El cansancio empezó a hacer mella en los participantes. Ya no se movían con tantas ganas como al principio. Poco a poco, haciendo como que pensaban en un próximo movimiento, o cabriola, algunos hombres se quedaban tumbados por algunos segundos, exhaustos. Los gritos pasaron a ser rugidos. Aumentó el volumen de la música. Alguien lanzó un objeto contra uno de los ventanales. Ruido de cristales. Los tapices que adornaban las paredes, de terciopelo, ennegrecidos por el paso del tiempo, se mecían a su ritmo, ajenos al espectáculo que presenciaban. Las diversas herramientas que veía por doquier, —tenazas, sierras, martillos, destornilladores, consoladores—, iban perdiendo su utilidad. La sola fuerza humana se iba haciendo con el poder en la estancia. El olor a incienso se agudizó; como el humo que provocaba el lento consumir de las innumerables varillas que estaban a la vista.
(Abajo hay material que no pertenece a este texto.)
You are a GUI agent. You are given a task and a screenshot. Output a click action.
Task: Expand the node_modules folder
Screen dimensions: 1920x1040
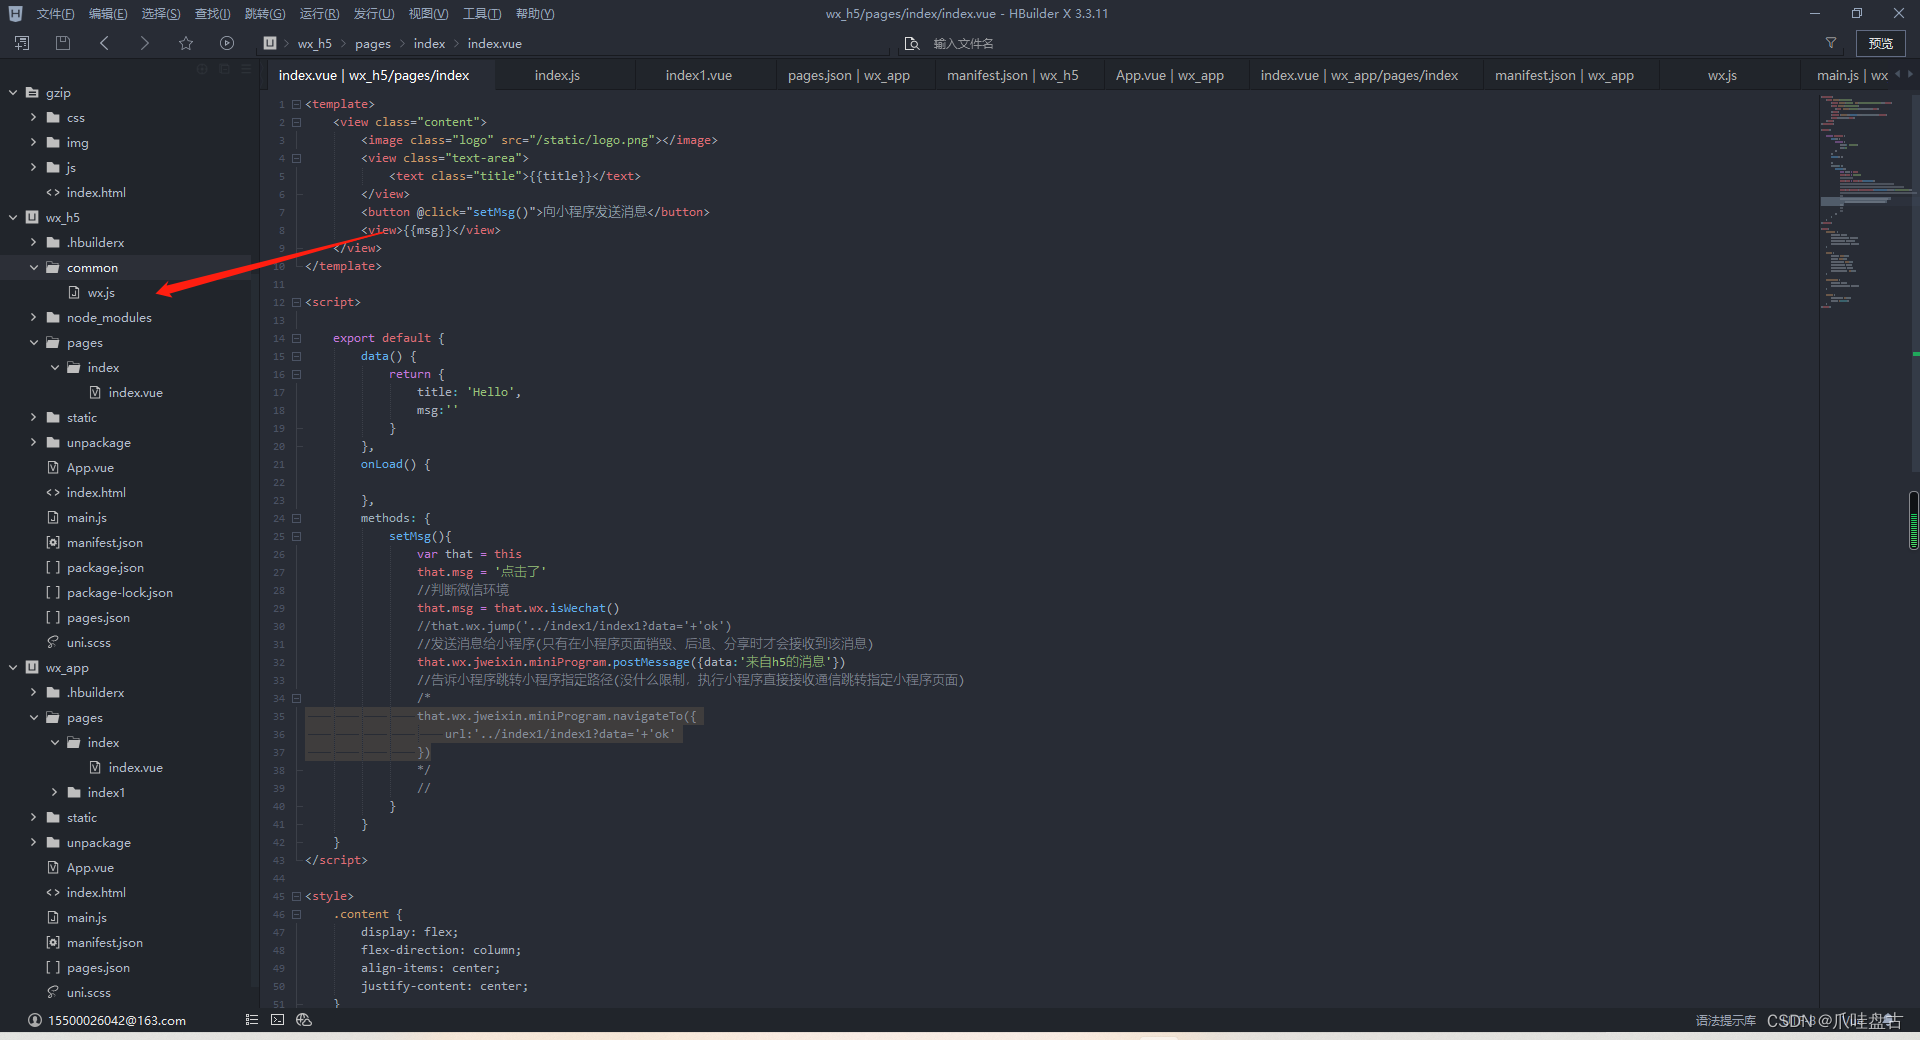pos(33,317)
De repente, como si se hubieran puesto todos de acuerdo, el ritmo de aquel baile de cuerpos se incrementó. Los rugidos pasaron a ser jadeos. Y algunos de los hombres, los que podían moverse por sus propios medios, empezaron a retirarse de la sala. Los demás, tumbados, esperaban nuevas órdenes.
Mi misión había acabado. Filmé lo mejor que pude.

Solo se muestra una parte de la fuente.